Washington (Usa), 12 Gen 2016 - El Chapo è di nuovo nella prigione dell’Altiplano, la stessa da dove era fuggito l’11 luglio. Gli hanno assegnato la matricola 3578, ma sopratutto hanno rafforzate le misure per impedire che scappi ancora. Cominciamo dall’esterno. Oltre al check point con un paio di blindati armati di mitragliatrici, sono stati creati posti di controllo volanti e pattugliamenti a largo raggio. Chiunque entri nella zona deve essere controllato. Almeno questa è la promessa. Sarebbero stati anche riattivati i sensori infilati nel terreno attorno al carcere: in luglio non erano funzionanti - è stato spiegato - perché c’erano dei grandi lavori per la posa di tubi, un aspetto che aveva favorito la realizzazione del tunnel che portava fino alla cella. Il fatto è che l’attività di scavo continua e non è chiaro come non infici la «sensibilità» dei sensori.
All’interno i metal detector sono stati tarati di nuovo e il braccio speciale dove è rinchiuso Guzman è stato modificato. Sono state aggiunte piastre d’acciaio a fare una sorta di guscio, quindi aggiunto un «pavimento» di sbarre. Due guardie siederanno davanti al cubicolo 24 ore su 24, sorveglianza che si aggiunge a quella via telecamera. Le ispezioni saranno più frequenti e ci sarà un filtro maggiore sulle visite per il prigioniero. Durante l’altra detenzione El Chapo ha ricevuto oltre 400 persone, in gran parte suoi avvocati ma anche figure a lui vicine. Difficile non pensare che lo abbiano aiutato per mettere a punto la grande fuga. Le informazioni diffuse dalle autorità in queste ore sono una risposta a quanti giurano che il boss scapperà di nuovo e contestano la scelta dell’Altiplano. Sempre su questa linea l’annuncio che la procedura di estradizione verso gli USA è iniziata, anche se richiederà tempi lunghi e dovrà resistere alle obiezioni presentate dai legali. Si parla da un minimo di sei mesi fino ad un anno o forse ancora di più. Sarà certamente una battaglia. Fermento anche nel clan di Sinaloa. Indiscrezioni sostengono che alcuni esponenti dell’organizzazione sarebbe furiosi con i figli del padrino. I narcos li accusano di aver contribuito alla realizzazione del progetto del film e all’intervista apparsa su Rolling Stone. Una violazione dei codici di sicurezza che alla fine è stata probabilmente decisiva nella cattura del capo clan.

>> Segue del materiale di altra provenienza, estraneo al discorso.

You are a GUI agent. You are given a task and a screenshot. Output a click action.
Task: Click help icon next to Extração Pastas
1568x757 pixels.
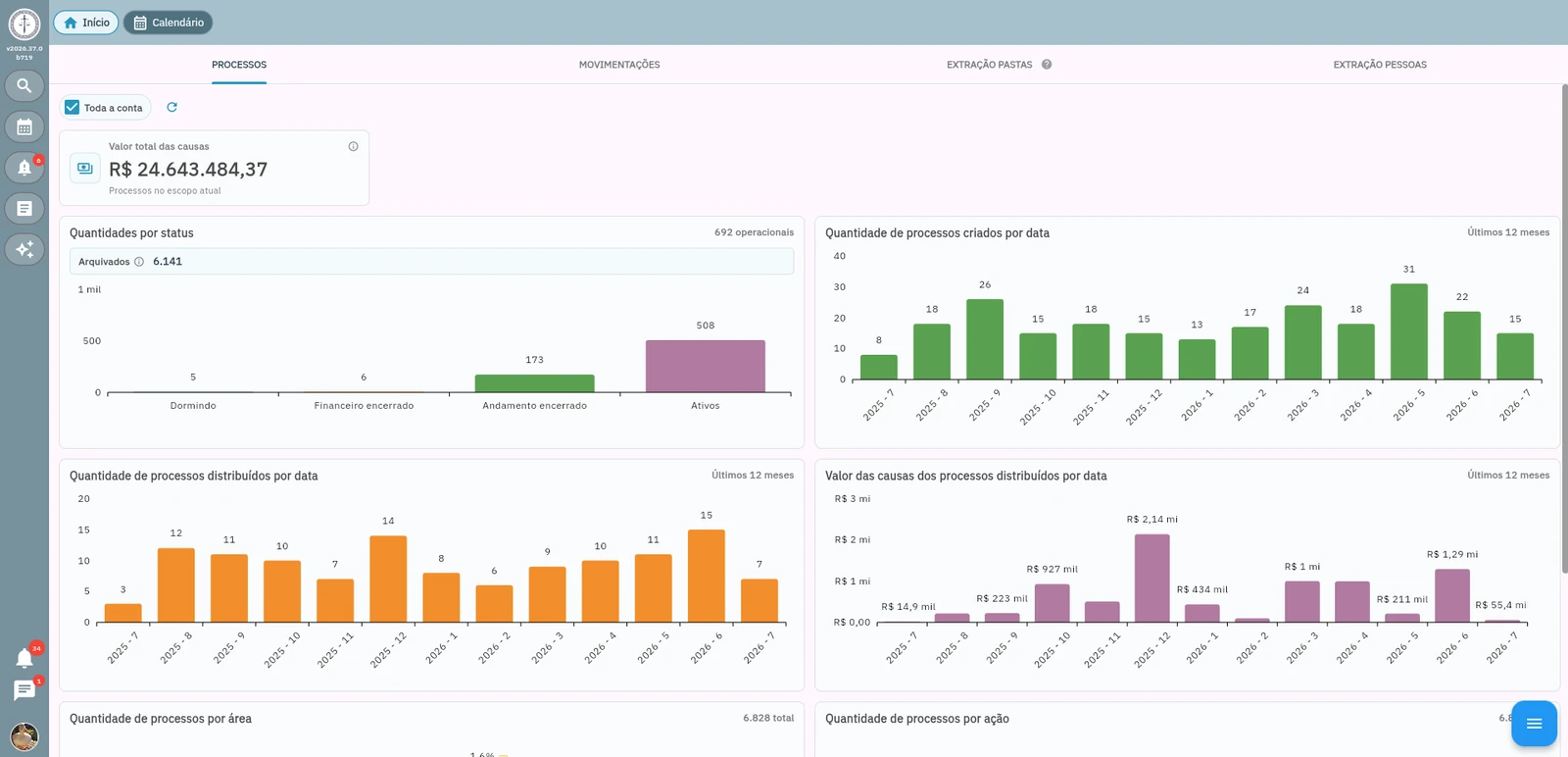(1047, 65)
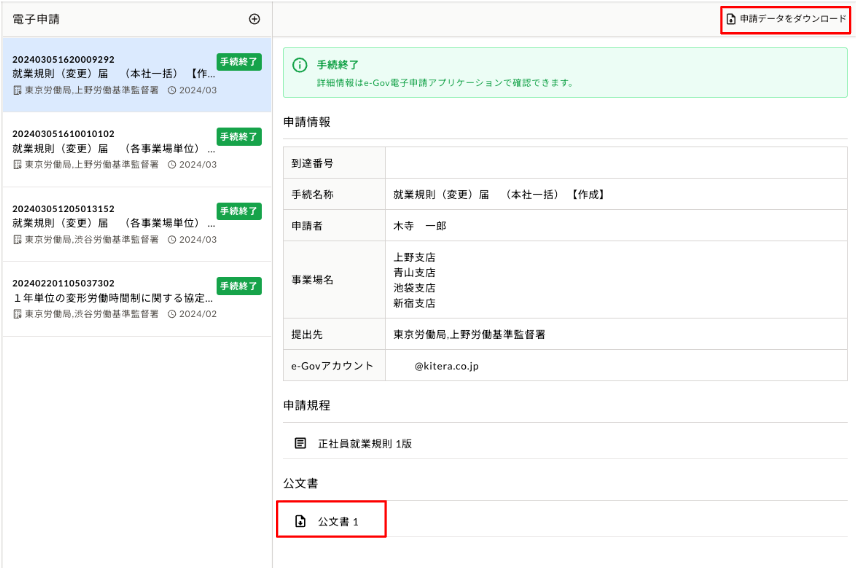
Task: Click the 電子申請 panel heading
Action: pyautogui.click(x=36, y=19)
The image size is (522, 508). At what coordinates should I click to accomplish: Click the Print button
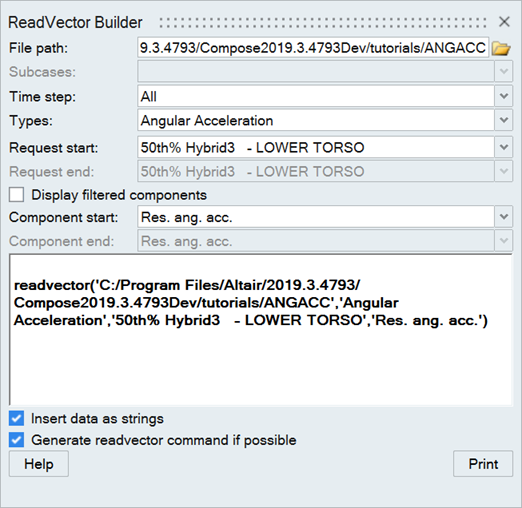coord(483,464)
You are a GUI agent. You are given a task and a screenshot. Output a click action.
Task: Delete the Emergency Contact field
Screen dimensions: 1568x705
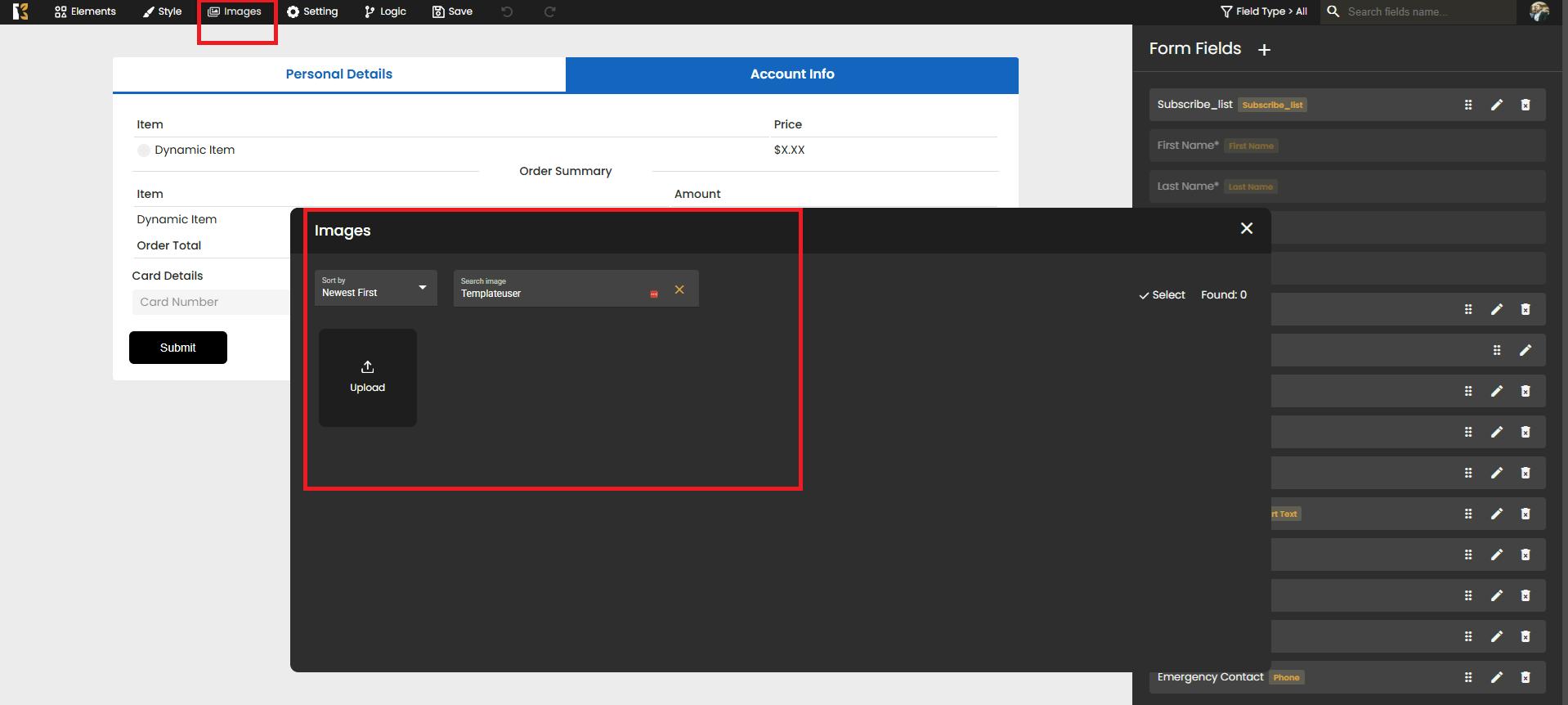coord(1525,677)
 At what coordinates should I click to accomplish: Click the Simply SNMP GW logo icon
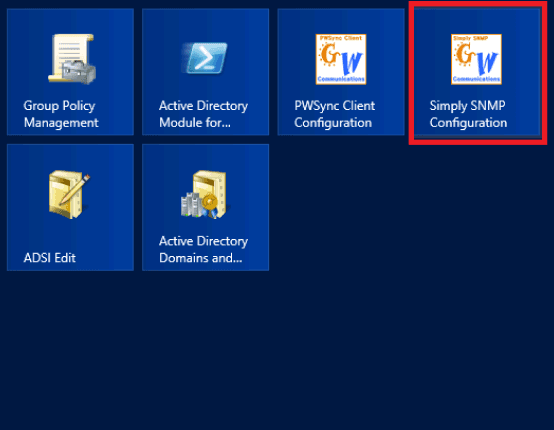coord(476,59)
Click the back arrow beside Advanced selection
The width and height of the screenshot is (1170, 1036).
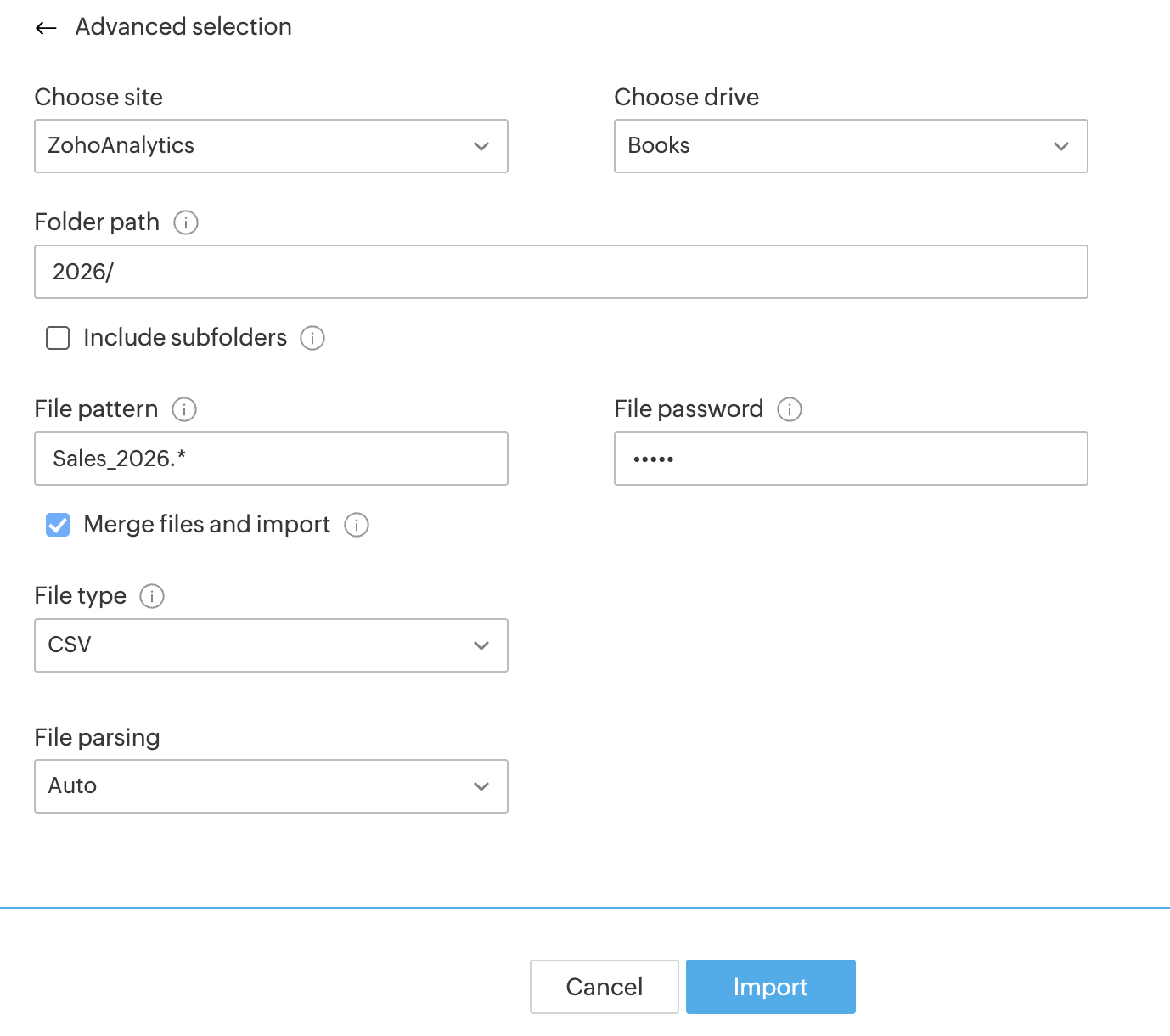pyautogui.click(x=46, y=28)
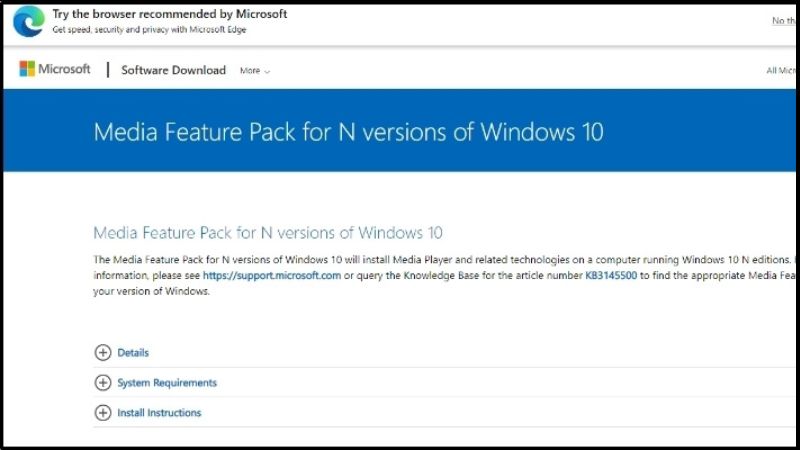Screen dimensions: 800x450
Task: Click the plus icon beside Details
Action: coord(103,353)
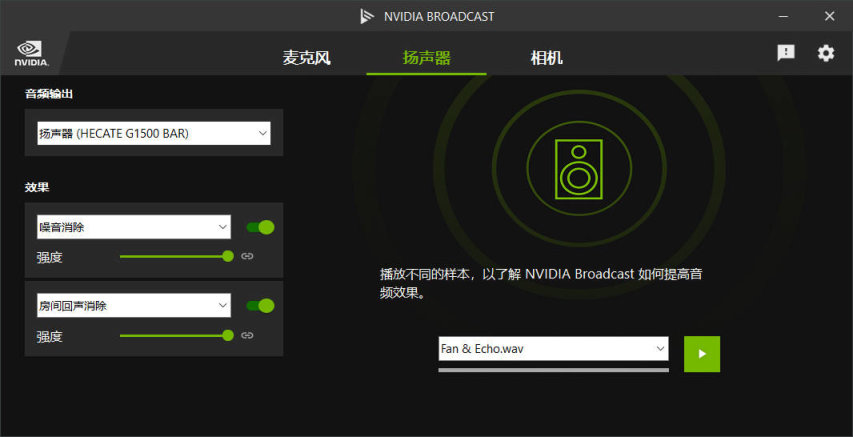Click the Broadcast logo in title bar
The image size is (853, 437).
point(367,16)
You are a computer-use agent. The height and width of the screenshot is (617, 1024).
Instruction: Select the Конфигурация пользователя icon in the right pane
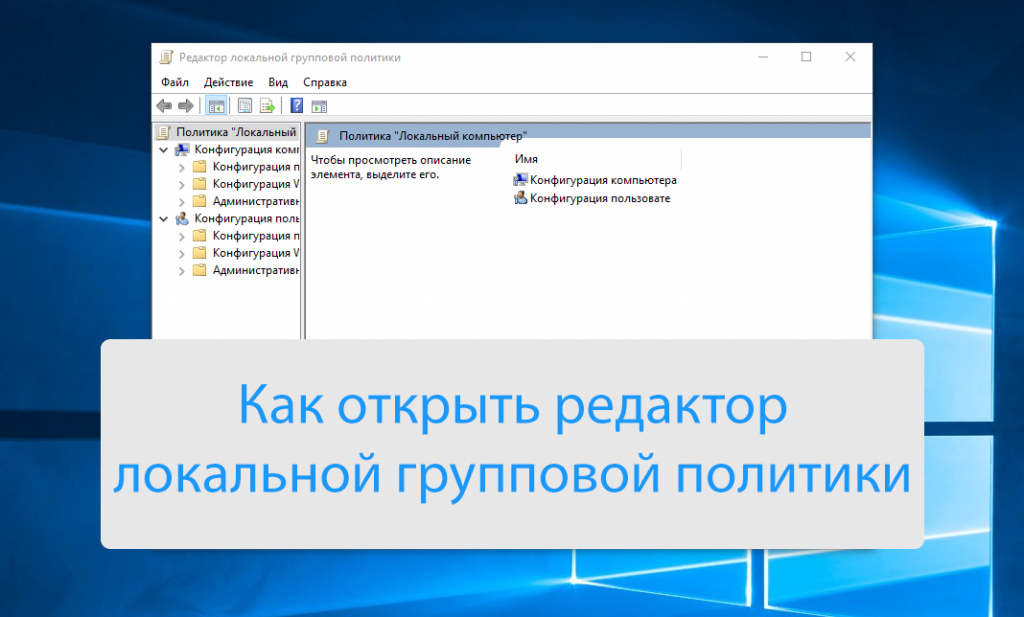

Altre tensioni sono sorte per la decisione de El Chapo di affidarsi a personaggi di fiducia, ma troppo noti agli inquirenti che li avrebbero «filati» con determinazione. Aldilà delle speculazioni non c’è dubbio che la tattica ha funzionato. E chissà che qualcuno nella gang non nutra dubbi sul ruolo di Penn. Durante le premiazioni del Golden Globe hanno fatto battute sull’artista - definito un informatore - ma c’è poco da scherzare.L’intervista sulla rivista continua poi ad essere tema di rivelazioni e interrogativi. Il quotidiano El Universal ha scritto che l’intelligence messicana ha tracciato Kate del Castillo in tutti i suoi contatti con gli avvocati del padrino seguendone tutte le mosse: sul sito del giornale è apparsa una foto dell’attrice con la star americana e un emissario del narco. È stata scattata poco prima che i due raggiungessero il nascondiglio del latitante. Secondo il quotidiano queste le tappe di Kate e Sean Penn: 1) il 2 ottobre volano da Los Angeles a Guadalajara con un jet privato. 2) Prendono delle stanze in un hotel dove è in attesa un avvocato del criminale. 3) Si spostano in auto a Tepic, Nayarit, e da qui si imbarcano su un velivolo bimotore che li trasferisce nella regione di Durango, quindi, a bordo di un paio di jeep, arrivano fino al rifugio. Nonostante le smentite è evidente come la storia del film abbia rappresentato un aspetto importante nelle operazioni poi conclusesi con la cattura del capo di Sinaloa.